What is needed = Give the entries again exactly. Skip the pictures.

(Task data)

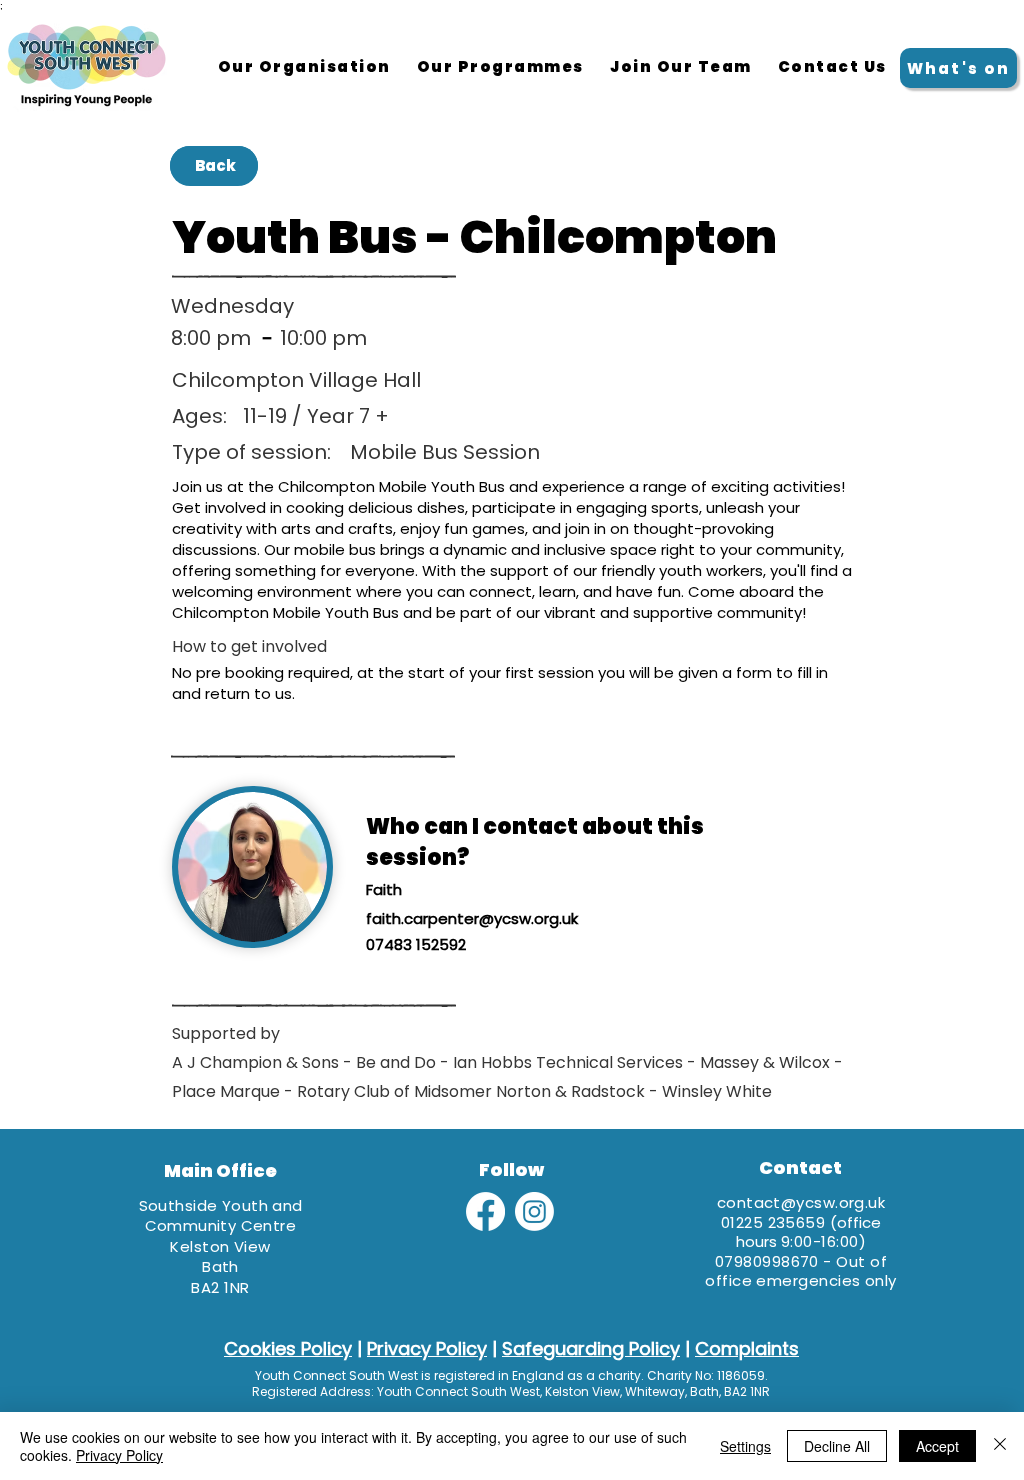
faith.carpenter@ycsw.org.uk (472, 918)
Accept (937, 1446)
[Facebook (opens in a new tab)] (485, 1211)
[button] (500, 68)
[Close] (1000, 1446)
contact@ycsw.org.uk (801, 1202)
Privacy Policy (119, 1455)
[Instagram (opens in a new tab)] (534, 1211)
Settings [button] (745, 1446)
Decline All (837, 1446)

(End Task data)

Task solution =
faith.carpenter@ycsw.org.uk (472, 918)
Accept (937, 1446)
[Facebook (opens in a new tab)] (485, 1211)
[button] (500, 68)
[Close] (1000, 1446)
contact@ycsw.org.uk (801, 1202)
Privacy Policy (119, 1455)
[Instagram (opens in a new tab)] (534, 1211)
Settings [button] (745, 1446)
Decline All (837, 1446)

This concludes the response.